Exercise:
Repeat every record exactly, but keep images out of the copy.

Records shown:
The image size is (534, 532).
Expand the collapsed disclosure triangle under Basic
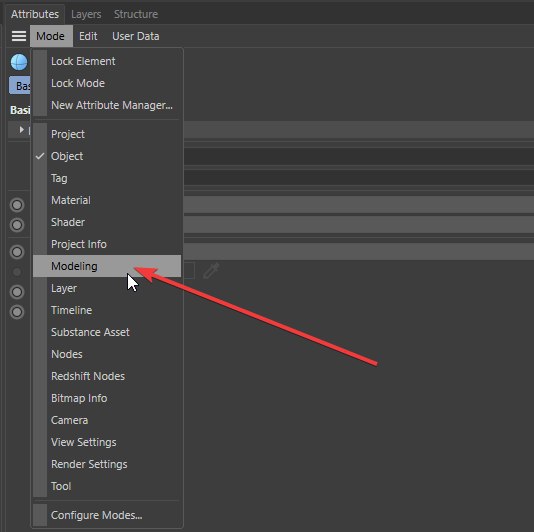tap(21, 130)
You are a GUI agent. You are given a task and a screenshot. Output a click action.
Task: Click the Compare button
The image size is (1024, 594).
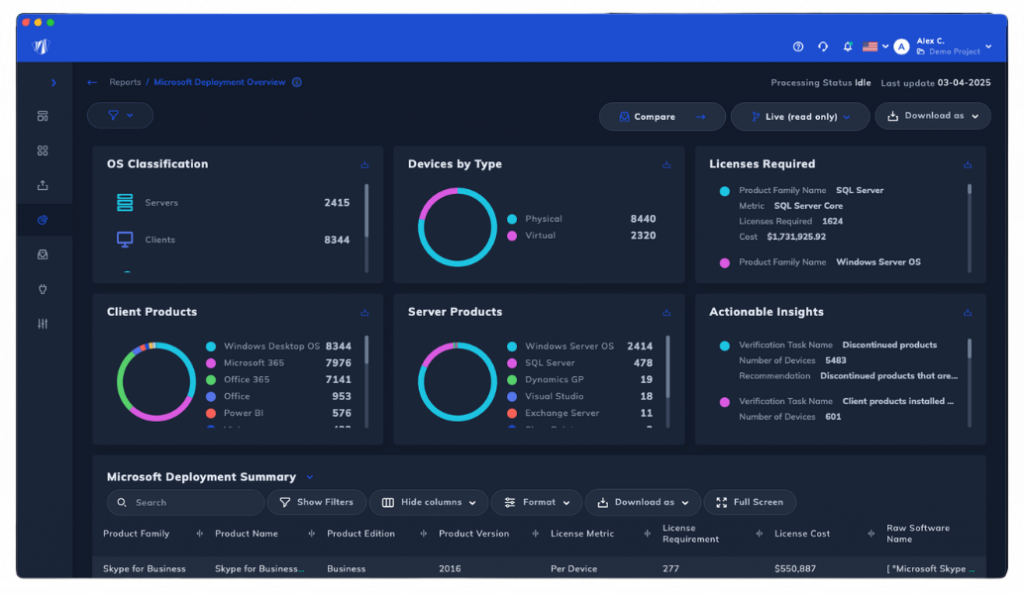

Solution for this problem:
The image size is (534, 532).
Expand the collapsed disclosure triangle under Basic
tap(21, 130)
You are a GUI agent. You are given a task and a screenshot. Output a click action.
Task: Click the Compare button
The image size is (1024, 594).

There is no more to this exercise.